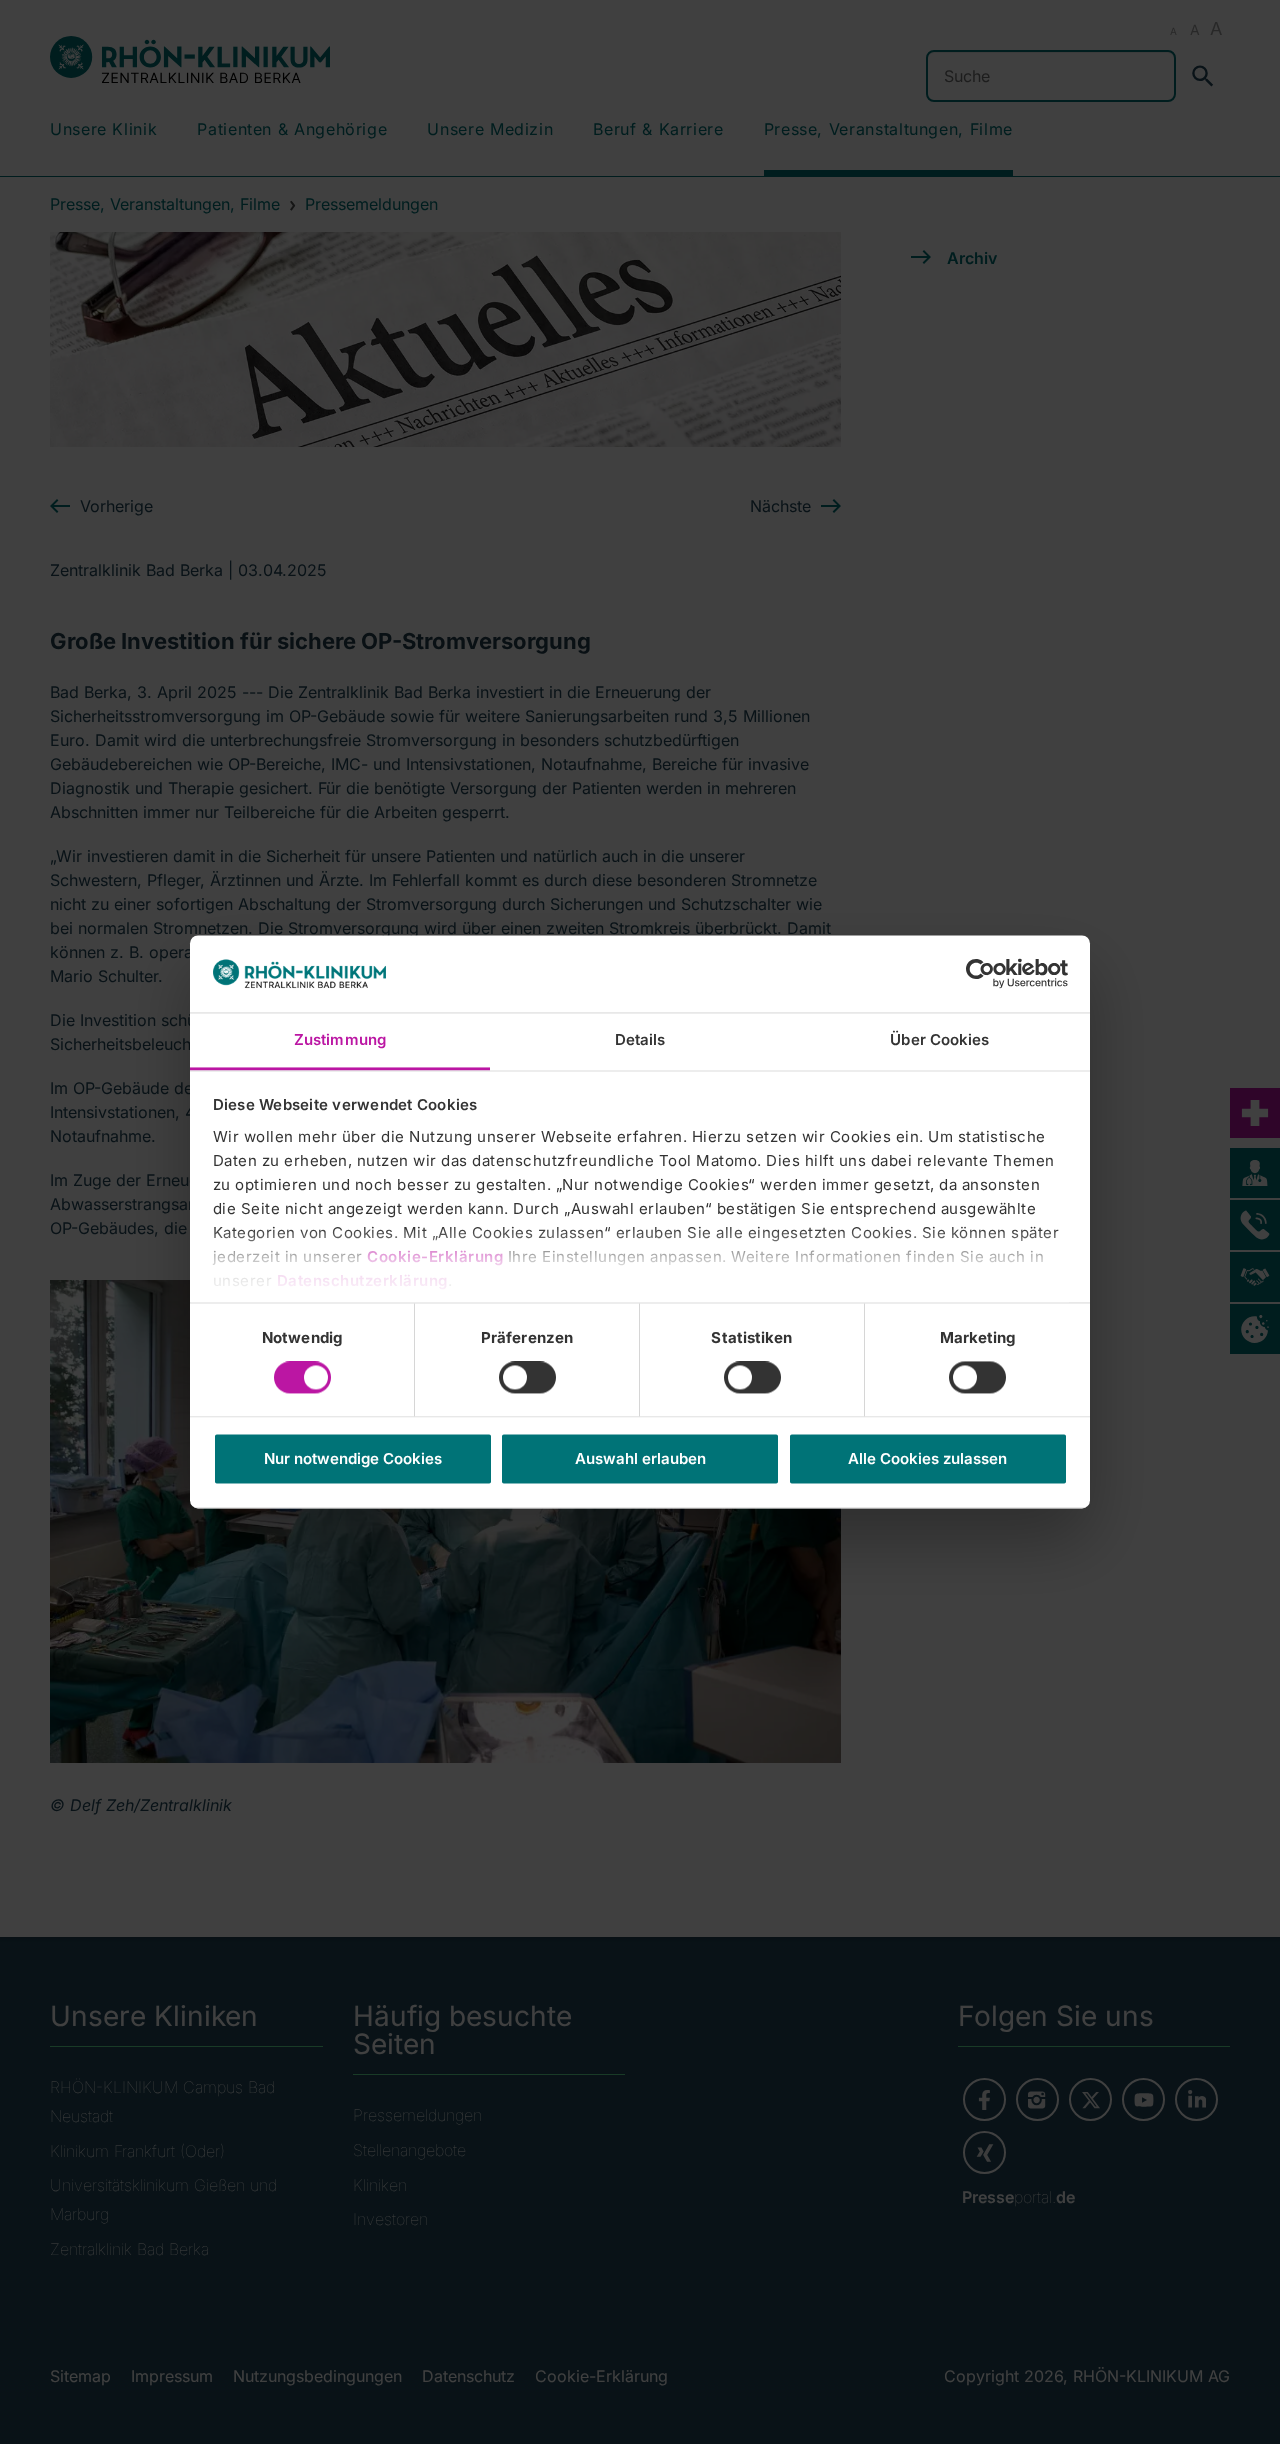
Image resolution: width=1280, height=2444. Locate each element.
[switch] (527, 1378)
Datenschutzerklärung (362, 1280)
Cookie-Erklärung (435, 1256)
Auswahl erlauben (640, 1458)
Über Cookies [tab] (939, 1039)
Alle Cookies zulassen (927, 1458)
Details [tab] (640, 1039)
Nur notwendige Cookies (353, 1458)
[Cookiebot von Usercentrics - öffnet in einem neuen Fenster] (980, 974)
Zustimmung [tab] (340, 1039)
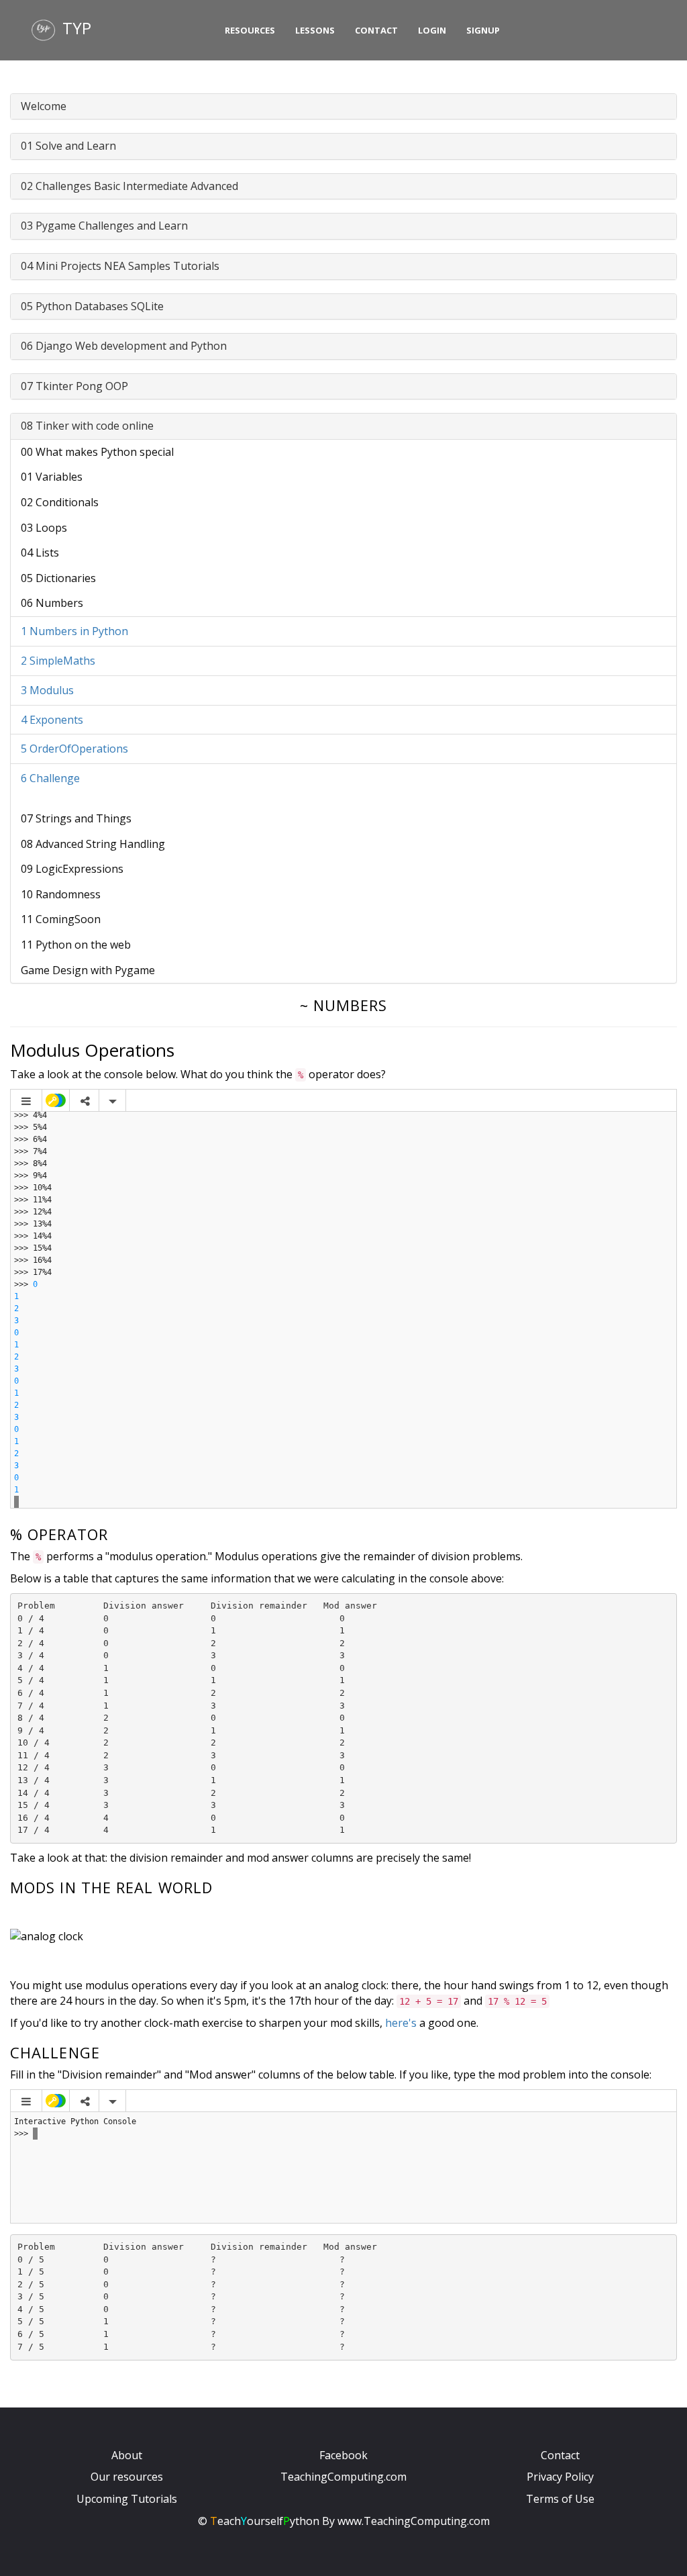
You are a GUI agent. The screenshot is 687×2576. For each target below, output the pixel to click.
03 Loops (44, 527)
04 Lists (40, 552)
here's (401, 2022)
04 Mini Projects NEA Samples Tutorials (120, 265)
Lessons (315, 30)
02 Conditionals (60, 502)
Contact (376, 30)
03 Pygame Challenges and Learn (104, 225)
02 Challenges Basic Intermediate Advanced (129, 186)
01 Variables (52, 476)
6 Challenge (50, 778)
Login (432, 30)
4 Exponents (52, 719)
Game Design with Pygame (88, 970)
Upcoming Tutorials (126, 2498)
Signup (483, 30)
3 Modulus (47, 690)
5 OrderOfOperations (74, 748)
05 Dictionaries (58, 578)
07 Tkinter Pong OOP (74, 386)
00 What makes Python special (97, 451)
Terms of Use (560, 2498)
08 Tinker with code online (87, 425)
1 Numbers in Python (74, 631)
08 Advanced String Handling (93, 844)
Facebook (343, 2455)
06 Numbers (52, 602)
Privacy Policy (560, 2476)
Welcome (43, 106)
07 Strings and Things (76, 818)
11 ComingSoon (61, 919)
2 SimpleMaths (58, 660)
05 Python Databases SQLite (92, 306)
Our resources (127, 2476)
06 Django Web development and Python (124, 345)
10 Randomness (61, 894)
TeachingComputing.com (343, 2476)
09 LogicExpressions (72, 868)
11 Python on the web (76, 944)
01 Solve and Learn (68, 145)
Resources (250, 30)
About (126, 2455)
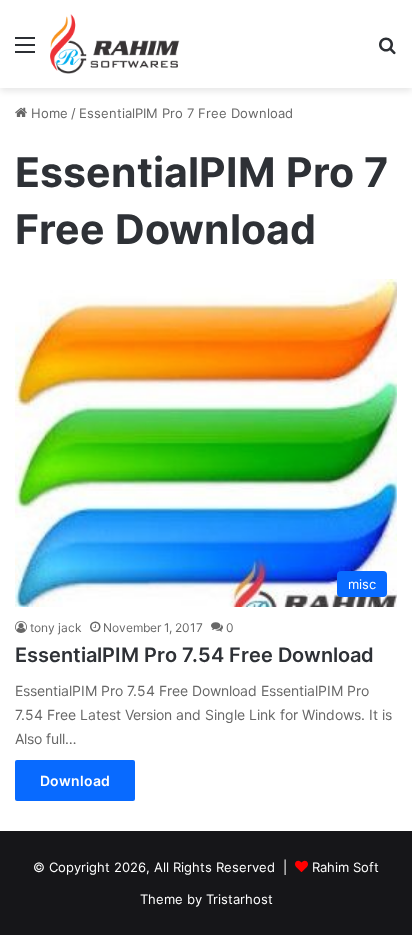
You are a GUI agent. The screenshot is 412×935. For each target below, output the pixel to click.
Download (75, 780)
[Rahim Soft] (115, 44)
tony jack (56, 627)
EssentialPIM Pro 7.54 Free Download (194, 655)
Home (47, 113)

---*---

* **Task brief**:
Filter the listing for the word "Python" and copy every line that holds it.

* **Problem solution**:
00 What makes Python special (97, 451)
1 Numbers in Python (74, 631)
05 Python Databases SQLite (92, 306)
06 Django Web development and Python (124, 345)
11 Python on the web (76, 944)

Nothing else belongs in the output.